The Carter Center's Latin American and Caribbean Program (LACP) initiated a multiyear project in September 1998 to build partnerships aimed at making the Western Hemisphere a model region for combating corruption.

The project stems from the Agenda for the Americas for the 21st Century consultation, held at The Carter Center in April 1997. At that meeting, 17 former and current presidents and prime ministers from the Americas joined the president of the Inter-American Development Bank (IDB), the secretaries-general of the Organization of American States (OAS) and the United Nations, and other leaders in identifying corruption as a threat to democracy and economic development. This undertaking reflects an emerging regional consensus that more than rhetoric must fight corruption if Latin America and the Caribbean are to enjoy the rule of law and attract the magnitude of investment necessary for more equitable development.

Corruption is a global problem, confronting all societies in some way. In Latin America and the Caribbean, there is abundant evidence of corruption at many levels. Public figures leave office with more assets than government salaries could amass. Postal clerks and policemen take bribes to supplement meager incomes. The Transparency International (TI) Corruption Perception Index suggests that top business people view Latin American nations as among the most corrupt in the world. Citizens in this hemisphere, however, are beginning to demand that governments take action, and are organizing themselves to promote change.

How anti-corruption measures have fared
Opening up economies and establishing democratic governments provide a strong bulwark against corruption in two ways. This reduces discretionary intervention in the economy and provides institutional checks on abuse of authority and public accountability via elections. Ironically, however, the twin economic and political transitions that hold such promise for future transparency tend, in the short run, to expose fragile democracies to corruption on an expanded scale in new forms and at new levels of governance.

## Records
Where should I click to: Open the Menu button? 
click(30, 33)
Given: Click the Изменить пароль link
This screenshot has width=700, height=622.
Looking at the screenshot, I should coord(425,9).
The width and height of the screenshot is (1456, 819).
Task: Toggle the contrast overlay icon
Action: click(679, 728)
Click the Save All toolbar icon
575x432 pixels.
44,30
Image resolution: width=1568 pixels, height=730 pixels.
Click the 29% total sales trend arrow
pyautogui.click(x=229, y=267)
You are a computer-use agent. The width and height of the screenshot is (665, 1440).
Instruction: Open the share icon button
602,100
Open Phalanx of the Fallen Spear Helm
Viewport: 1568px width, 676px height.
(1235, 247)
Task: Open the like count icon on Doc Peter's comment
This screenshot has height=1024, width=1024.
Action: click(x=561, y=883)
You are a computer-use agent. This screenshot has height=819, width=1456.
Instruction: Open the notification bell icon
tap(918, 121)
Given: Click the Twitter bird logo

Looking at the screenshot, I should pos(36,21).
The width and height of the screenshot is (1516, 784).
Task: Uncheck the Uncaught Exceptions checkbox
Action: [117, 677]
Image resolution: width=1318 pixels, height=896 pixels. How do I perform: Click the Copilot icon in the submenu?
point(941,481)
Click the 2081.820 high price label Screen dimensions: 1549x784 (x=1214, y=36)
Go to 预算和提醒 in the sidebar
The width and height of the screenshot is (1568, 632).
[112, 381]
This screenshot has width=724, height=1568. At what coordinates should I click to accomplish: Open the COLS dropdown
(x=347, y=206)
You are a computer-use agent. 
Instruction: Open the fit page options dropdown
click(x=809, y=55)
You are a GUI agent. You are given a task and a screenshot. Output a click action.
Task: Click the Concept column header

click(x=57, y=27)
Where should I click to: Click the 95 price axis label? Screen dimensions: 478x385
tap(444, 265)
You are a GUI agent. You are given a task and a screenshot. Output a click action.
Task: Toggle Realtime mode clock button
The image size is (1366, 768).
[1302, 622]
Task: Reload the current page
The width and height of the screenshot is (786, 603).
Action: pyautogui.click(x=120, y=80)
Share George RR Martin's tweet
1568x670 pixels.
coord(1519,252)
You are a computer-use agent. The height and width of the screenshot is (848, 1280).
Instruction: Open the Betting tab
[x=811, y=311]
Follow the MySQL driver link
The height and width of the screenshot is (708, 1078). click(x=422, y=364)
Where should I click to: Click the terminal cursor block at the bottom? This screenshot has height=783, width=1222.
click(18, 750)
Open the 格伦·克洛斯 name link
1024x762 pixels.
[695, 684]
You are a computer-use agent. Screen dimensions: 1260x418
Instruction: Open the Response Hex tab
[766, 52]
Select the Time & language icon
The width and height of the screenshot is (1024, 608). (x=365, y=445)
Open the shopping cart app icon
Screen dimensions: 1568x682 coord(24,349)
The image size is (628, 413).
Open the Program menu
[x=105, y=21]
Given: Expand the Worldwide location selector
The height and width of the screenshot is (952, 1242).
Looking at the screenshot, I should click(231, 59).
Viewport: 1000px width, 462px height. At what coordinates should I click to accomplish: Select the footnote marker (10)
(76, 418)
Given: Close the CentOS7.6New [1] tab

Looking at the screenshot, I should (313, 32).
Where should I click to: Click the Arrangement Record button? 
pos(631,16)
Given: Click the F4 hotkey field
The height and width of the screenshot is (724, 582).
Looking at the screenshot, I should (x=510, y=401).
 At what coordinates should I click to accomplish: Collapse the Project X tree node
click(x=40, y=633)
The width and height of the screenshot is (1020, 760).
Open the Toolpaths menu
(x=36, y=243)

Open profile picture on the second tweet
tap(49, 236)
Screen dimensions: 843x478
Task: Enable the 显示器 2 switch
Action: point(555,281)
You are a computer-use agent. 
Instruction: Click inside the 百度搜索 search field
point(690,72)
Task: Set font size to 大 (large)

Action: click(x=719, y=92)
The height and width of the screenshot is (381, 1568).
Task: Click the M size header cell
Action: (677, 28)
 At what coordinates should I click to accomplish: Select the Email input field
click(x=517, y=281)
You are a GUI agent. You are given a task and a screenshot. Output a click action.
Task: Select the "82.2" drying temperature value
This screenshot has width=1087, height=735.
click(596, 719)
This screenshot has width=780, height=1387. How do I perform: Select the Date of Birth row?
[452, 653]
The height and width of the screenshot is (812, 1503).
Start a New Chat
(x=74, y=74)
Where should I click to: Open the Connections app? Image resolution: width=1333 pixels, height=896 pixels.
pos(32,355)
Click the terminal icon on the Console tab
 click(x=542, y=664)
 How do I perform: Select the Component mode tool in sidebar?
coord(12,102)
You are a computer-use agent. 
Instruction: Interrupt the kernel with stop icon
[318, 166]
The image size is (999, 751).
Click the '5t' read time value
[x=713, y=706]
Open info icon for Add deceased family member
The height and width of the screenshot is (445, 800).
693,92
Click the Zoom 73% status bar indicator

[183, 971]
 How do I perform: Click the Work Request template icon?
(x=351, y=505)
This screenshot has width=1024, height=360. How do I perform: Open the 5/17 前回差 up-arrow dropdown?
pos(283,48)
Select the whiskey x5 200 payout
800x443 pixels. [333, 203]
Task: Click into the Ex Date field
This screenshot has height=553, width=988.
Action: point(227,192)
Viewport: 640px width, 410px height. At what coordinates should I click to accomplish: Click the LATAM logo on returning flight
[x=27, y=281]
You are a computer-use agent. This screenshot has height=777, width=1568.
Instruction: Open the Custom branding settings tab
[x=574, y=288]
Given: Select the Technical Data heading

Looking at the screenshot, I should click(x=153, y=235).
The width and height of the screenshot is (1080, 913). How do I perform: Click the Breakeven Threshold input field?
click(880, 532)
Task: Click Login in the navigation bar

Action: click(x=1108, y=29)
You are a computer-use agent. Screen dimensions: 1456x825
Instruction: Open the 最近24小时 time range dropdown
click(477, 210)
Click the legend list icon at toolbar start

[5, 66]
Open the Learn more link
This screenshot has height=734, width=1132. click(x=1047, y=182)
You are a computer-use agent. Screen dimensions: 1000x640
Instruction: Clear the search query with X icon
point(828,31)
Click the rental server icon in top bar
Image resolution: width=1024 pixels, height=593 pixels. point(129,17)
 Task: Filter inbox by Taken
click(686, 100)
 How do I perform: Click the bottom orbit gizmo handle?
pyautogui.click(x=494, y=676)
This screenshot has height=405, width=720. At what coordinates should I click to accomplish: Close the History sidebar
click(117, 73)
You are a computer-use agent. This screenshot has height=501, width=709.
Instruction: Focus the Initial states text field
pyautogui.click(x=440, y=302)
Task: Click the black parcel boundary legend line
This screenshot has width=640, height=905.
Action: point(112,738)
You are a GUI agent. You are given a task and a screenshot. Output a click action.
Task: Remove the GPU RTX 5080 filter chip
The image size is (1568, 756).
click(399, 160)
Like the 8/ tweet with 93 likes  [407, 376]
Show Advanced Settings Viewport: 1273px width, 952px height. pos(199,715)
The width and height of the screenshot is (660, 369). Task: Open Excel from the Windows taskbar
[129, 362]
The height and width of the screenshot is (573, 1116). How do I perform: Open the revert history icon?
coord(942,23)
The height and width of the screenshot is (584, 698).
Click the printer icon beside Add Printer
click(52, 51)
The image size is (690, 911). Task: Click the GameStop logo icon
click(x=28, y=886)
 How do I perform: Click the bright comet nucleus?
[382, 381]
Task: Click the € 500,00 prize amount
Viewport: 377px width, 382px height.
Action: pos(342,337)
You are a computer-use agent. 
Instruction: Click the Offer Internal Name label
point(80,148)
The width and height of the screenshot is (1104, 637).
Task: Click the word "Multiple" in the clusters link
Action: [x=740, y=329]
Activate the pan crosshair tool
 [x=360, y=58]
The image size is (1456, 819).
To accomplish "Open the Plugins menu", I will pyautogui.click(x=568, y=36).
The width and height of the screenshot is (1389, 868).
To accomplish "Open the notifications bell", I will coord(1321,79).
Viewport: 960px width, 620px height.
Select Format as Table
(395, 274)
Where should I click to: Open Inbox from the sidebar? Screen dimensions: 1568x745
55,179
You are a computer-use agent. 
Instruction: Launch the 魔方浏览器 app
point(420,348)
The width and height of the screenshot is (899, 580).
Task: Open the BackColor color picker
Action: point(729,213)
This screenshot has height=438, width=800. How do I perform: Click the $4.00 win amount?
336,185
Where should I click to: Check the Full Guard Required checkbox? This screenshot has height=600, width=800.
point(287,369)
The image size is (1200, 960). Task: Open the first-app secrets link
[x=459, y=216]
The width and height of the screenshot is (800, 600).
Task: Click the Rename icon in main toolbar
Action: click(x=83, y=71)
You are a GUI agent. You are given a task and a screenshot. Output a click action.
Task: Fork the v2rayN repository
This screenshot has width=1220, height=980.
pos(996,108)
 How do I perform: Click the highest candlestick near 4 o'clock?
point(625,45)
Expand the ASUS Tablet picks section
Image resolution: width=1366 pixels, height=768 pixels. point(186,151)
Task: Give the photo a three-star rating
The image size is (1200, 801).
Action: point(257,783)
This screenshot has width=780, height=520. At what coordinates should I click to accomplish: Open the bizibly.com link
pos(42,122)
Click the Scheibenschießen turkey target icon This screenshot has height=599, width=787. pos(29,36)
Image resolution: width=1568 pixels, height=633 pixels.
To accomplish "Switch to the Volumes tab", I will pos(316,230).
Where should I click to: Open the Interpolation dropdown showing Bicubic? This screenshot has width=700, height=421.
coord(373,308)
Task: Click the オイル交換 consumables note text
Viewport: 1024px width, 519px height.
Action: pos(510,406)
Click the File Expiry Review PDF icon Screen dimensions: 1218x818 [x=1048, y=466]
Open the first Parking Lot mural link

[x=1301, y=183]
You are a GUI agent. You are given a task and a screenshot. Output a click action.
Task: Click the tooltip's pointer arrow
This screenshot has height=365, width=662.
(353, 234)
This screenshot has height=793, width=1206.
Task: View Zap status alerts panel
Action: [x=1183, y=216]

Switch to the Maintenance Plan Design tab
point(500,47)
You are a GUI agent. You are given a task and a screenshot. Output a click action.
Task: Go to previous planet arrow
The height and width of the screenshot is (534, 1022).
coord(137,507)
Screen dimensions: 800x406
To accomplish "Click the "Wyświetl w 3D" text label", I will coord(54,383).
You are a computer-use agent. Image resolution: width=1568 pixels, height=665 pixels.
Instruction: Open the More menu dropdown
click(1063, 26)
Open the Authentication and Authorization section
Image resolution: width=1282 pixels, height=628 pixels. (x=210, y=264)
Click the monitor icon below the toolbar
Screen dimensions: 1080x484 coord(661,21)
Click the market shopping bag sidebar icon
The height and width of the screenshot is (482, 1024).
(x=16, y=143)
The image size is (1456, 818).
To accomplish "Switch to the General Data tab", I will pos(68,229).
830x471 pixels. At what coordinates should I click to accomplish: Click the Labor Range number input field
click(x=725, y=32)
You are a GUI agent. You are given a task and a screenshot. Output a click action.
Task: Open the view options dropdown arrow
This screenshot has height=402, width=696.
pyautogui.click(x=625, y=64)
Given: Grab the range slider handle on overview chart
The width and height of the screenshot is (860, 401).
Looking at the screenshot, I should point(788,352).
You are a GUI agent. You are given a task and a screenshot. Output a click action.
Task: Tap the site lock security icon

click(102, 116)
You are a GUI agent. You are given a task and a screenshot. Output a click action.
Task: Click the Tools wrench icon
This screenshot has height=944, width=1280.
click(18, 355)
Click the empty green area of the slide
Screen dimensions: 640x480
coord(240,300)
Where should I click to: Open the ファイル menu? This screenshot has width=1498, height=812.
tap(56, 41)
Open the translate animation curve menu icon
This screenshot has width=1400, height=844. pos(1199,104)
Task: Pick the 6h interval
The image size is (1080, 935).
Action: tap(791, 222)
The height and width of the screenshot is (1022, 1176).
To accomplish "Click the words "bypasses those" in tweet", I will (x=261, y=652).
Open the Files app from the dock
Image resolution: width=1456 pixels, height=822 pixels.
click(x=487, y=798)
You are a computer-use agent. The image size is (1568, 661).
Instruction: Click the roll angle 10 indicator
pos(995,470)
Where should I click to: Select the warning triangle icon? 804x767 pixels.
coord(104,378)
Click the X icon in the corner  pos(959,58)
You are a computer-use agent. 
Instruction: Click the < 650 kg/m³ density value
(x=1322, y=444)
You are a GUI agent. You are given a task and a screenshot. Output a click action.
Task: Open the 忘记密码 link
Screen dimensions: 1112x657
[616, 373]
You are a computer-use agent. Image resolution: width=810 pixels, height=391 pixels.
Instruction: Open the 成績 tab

## Objective A
According to the anti-corruption passage, the leaders of which international organizations joined the presidents and prime ministers at the April 1997 consultation? List each organization.
## Objective B
In the anti-corruption passage, in what month and year did the Latin American and Caribbean Program start its multiyear project?
## Objective C
Copy the anti-corruption passage from "The Carter Center's" up to and including "for combating corruption.".
The records were taken from a different source than the passage above them.

## Problem solution A
- Inter-American Development Bank (IDB)
- Organization of American States (OAS)
- United Nations

## Problem solution B
September 1998

## Problem solution C
The Carter Center's Latin American and Caribbean Program (LACP) initiated a multiyear project in September 1998 to build partnerships aimed at making the Western Hemisphere a model region for combating corruption.